The skewness in the healthcare data remains a challenge. From the visual analysis in Fig. 1 we observed that there is a clear presence of a high-cost group and that we systematically under predict this group, which means that it is hard to distinguish this group from other patients in advance. In line with results from Yang et al. (2018), we expected that past year service use could be used within a machine learning model to predict this group. However, random forest is not immune to the challenge of skewness. Moreover, Johnson et al. (2015) found that high-care service use can be temporary and instable at the individual patient level. This proposes a challenge in practice, because small changes in the prevalence of this group can have a high impact on agreed budgets between financers and suppliers (Eijkenaar & van Vliet, 2017).

An important finding in the variable importance was that ROM-measurements appeared more important predictors than predictors capturing DSM-IV criteria. Therefore, we should look beyond the DSM-IV criteria when creating predictive models. The data in model2 substantially improved performance over model1, which means that predictive tools should also aim to incorporate features about past service use, such as volume or the presence of acute care in the near past.

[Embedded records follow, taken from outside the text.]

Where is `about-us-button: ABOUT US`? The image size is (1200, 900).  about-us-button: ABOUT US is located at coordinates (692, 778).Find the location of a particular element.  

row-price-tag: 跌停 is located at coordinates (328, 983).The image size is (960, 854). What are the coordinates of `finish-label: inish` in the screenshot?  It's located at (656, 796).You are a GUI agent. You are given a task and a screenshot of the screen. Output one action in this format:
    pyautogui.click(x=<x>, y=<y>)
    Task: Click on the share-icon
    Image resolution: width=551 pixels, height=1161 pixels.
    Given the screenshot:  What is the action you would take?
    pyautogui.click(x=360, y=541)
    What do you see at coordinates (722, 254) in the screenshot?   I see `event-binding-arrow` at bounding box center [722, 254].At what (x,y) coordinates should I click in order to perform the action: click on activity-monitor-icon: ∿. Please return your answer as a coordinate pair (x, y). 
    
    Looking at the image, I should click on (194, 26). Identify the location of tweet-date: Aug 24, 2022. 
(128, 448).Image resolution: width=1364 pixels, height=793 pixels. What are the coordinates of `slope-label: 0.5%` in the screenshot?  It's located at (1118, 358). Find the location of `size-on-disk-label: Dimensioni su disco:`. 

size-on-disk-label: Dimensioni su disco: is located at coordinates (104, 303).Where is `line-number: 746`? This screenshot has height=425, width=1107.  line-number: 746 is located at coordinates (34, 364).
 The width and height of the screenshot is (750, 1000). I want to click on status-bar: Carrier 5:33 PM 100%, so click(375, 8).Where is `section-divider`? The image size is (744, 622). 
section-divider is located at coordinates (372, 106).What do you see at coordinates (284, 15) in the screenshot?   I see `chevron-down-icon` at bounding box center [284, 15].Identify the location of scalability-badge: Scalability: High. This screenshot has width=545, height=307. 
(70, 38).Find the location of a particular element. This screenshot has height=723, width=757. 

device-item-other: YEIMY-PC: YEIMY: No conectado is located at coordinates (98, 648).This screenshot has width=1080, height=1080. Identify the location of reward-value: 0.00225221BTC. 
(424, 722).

This is in line with another Dutch study in which past service use has been proven to improve predictive performance (van Veen et al., 2015). Data from model3 improved performance, which means that using information from the first 2 months of treatment is valuable in predicting service use for the remaining duration of the DRG.

Limitations

The most important limitation is that data from only one organization was used. In order to further analyze the implication on national healthcare policies, a multisite research should be conducted. Second, our analyses are based on real-world registration data, which are limited in data quality. Furthermore, we did not have access to all data in the EHR and were dependent on the available data that could be automatically extracted from the data warehouse. Therefore, potentially predictive information such as medication use could not be used as input features. In this study we only applied a random forest algorithm and did not compare the results to other machine learning algorithms. A random forest is relatively simple and flexible, such that the method can be easily replicated by other researchers. However, a more complex algorithm could potentially improve predictive accuracy.

Strengths

The major strength of this paper is that we used a machine learning approach on a large available dataset from a mental healthcare organization. We chose to predict the number of hours instead of the price in Euros to make the model more applicable to other types of financing systems based on treatment sessions or hours. As to our knowledge, this is one of the few articles using a machine learning approach, with a train-test design, to predict a skewed numeric outcome. Predictions could be further improved with data from other institutions, such as insurance claim data. Furthermore, implementing such machine learning models in mental healthcare contributes to transparency of service use and reduces uncertainty in financial risk for healthcare financiers and suppliers.

Conclusion

The application of machine learning techniques on mental healthcare data might be useful to forecast expected service use on the group level. The results indicate that these models support healthcare organizations and financiers to reach agreements on annual budgets. Broader multisite research is needed to develop a national model. Nevertheless, uncertainty in the prediction of high-cost patients remains a challenge in the allocation of resources.